Prove that the plane passes through the points $(1,0,1),(1,1,1)$ and $(-7,-3,-5)$ is perpendicular to the $XZ$ plane.

Answer 1

The plane passing through the point $(1,0,1)$ is $A(x-1)+B(y-0)+C(z-1)=0$ ...(1)
If plane (1) passes through the point $(1,1,1)$
$A(1-1)+B(1-0)+C(1-1)=0$
$0.A+B+0.C=0$ ............(2)
If plane (1) passes through point $(-7,-3,-5)$, then
$A(-7-1)+B(-3-0)+C(-5-1)=0$
$\Rightarrow -8A-3B-6C=0$
$\Rightarrow 8A+3B+6C=0$ ........(3)
Solving Equations (2) and (3)
$\frac{A}{\left(1\right)\left(6\right)-\left(0\right)\left(3\right)}=\frac{B}{\left(8\right)\left(0\right)-\left(0\right)\left(6\right)}=\frac{C}{\left(0\right)\left(3\right)-\left(8\right)\left(1\right)}$
$=\frac{A}{6}=\frac{B}{0}=\frac{C}{-8}$
$\Rightarrow \frac{A}{3}=\frac{B}{0}=\frac{C}{-4}=K$ (Say)
Putting the values of $A,B,C$ the equation of the plane is:
$3K(x-1)+0(y-0)-4k(z-1)=0$
$\Rightarrow 3x-3-4z+4=0$
$\Rightarrow 3x-4z+1=0$ ........(4)
Equation plane $XZ$ will be
$y=0$
$0.x+y+0.Z=0$ ........(5)
The direction ratios of the plane (4) are $3,0,-4$ and the direction ratios of the plane (5) are $0,1,0$.

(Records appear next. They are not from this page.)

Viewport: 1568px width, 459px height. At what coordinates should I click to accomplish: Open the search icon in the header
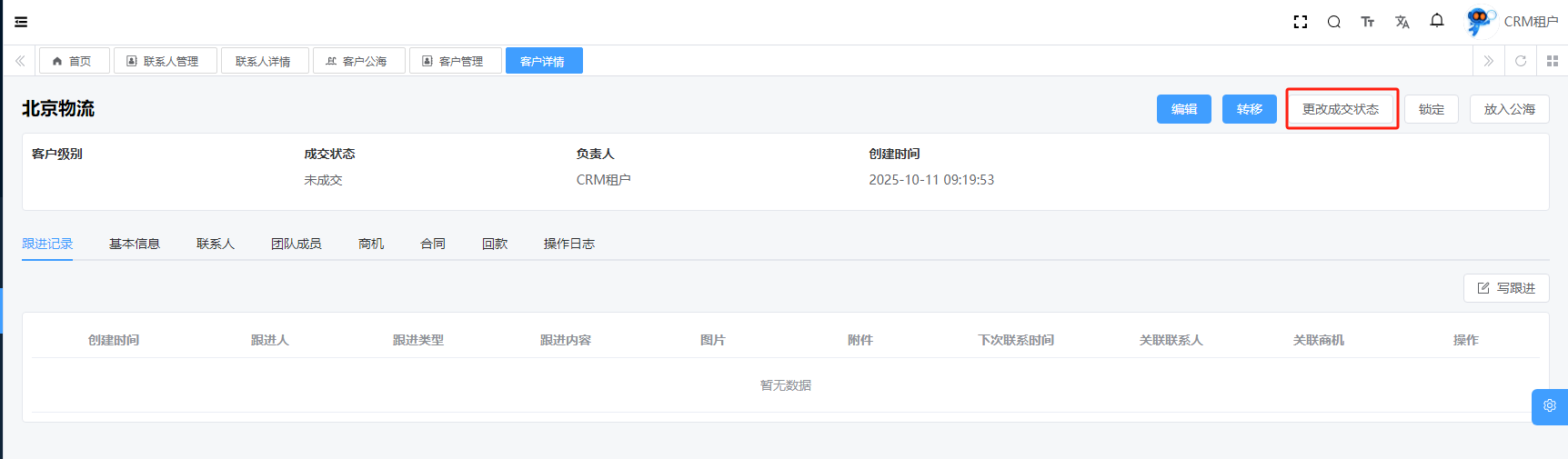click(x=1333, y=22)
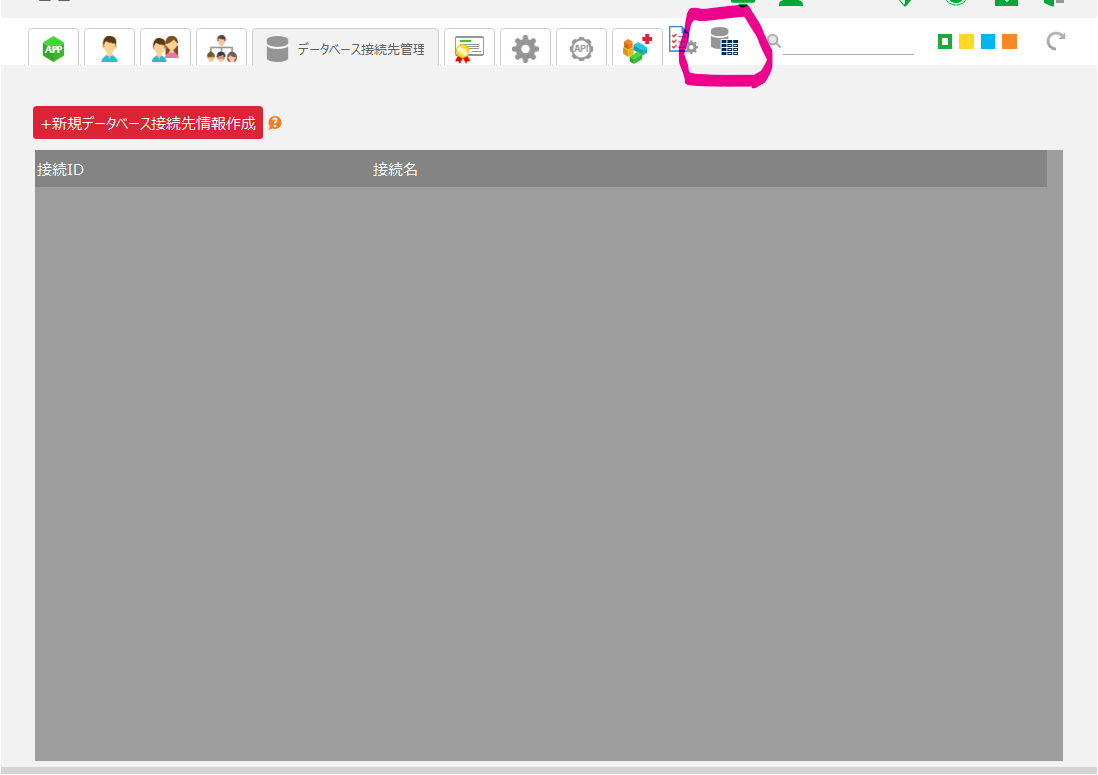1098x775 pixels.
Task: Click the +新規データベース接続先情報作成 button
Action: click(x=148, y=123)
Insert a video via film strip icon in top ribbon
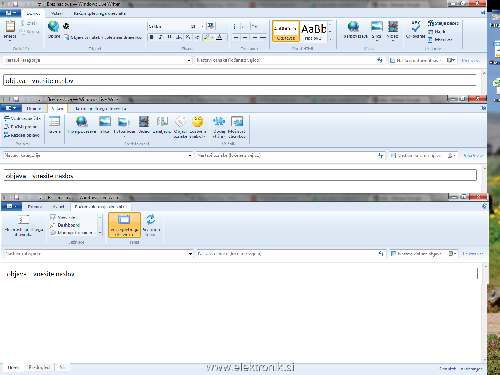 [393, 27]
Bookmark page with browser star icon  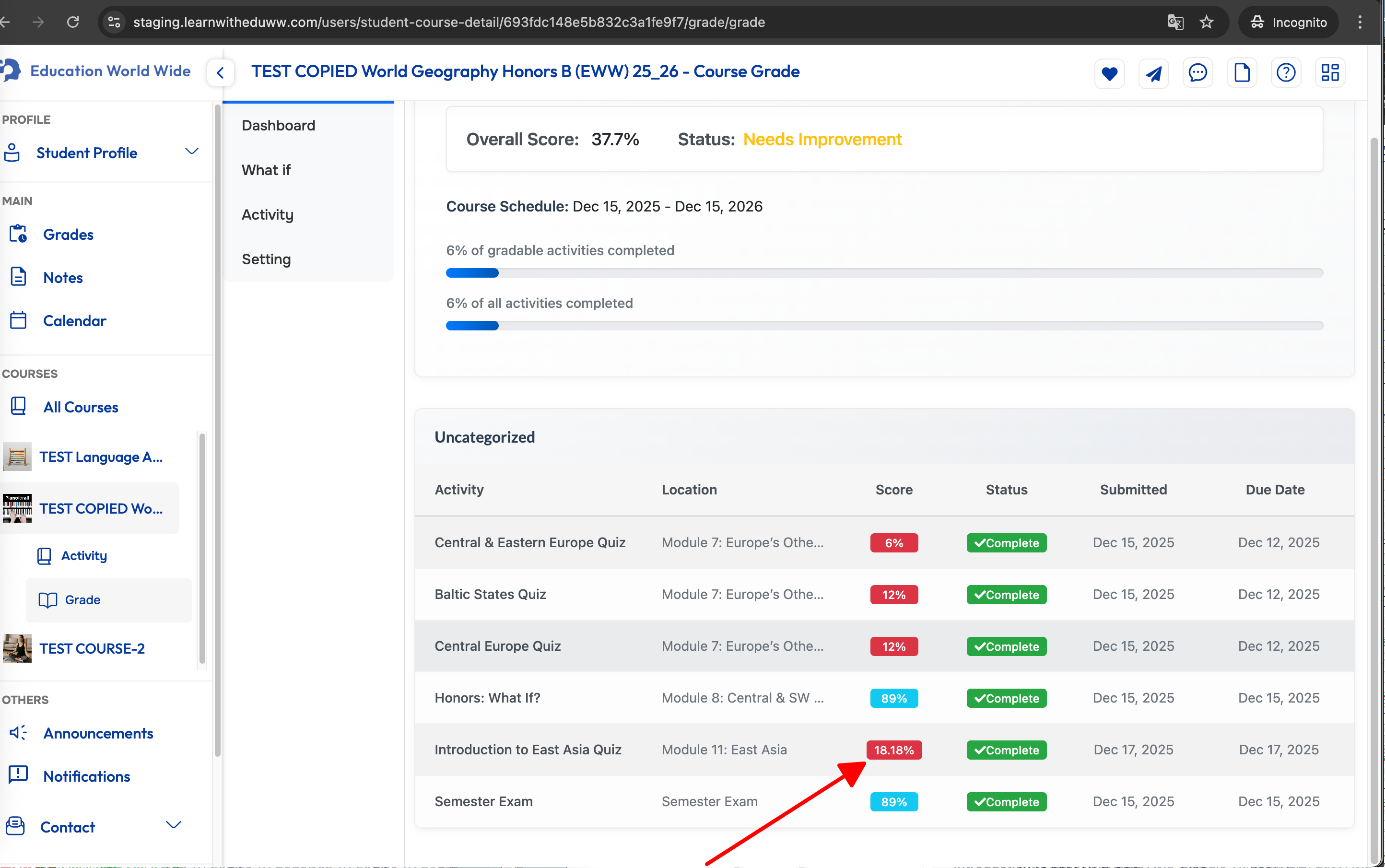(x=1207, y=23)
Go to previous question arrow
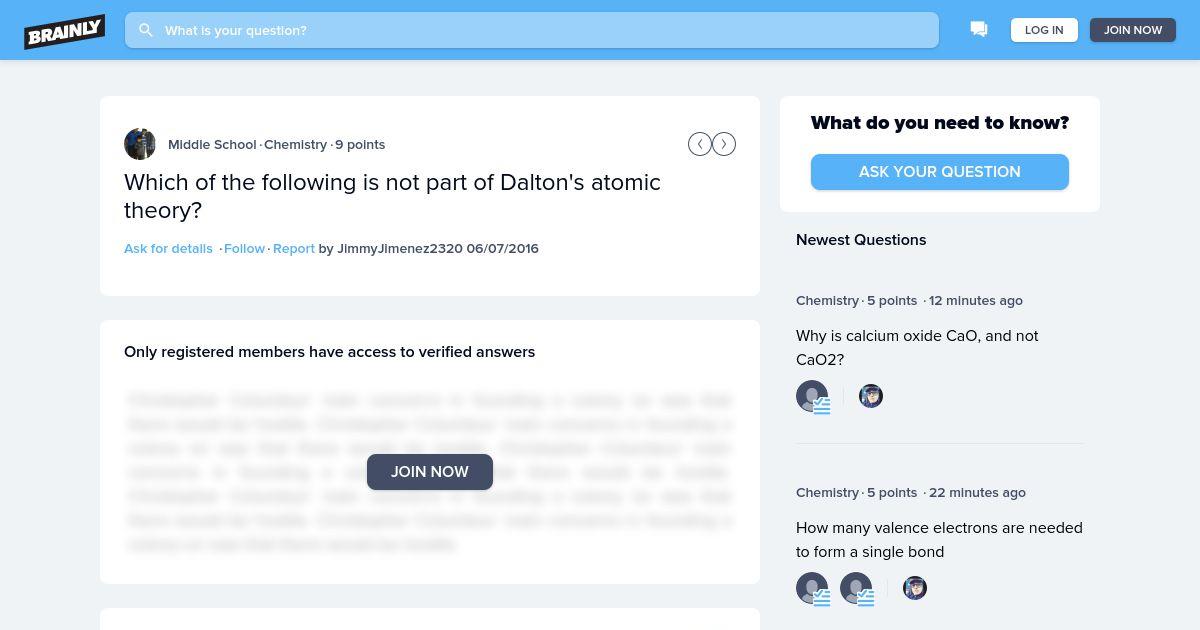The height and width of the screenshot is (630, 1200). pos(700,144)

$\therefore$ The planes (4) and (5) will be perpendicular when their normal also be perpendicular to each other than condition is:
$a_1{a}_2+b_1{b}_2+c_1{c}_2=0$
$\Rightarrow 3\left(0\right)+0\left(1\right)+(-4)\left(0\right)=0$.
Hence, plane (4) and $XZ$ plane are perpendicular.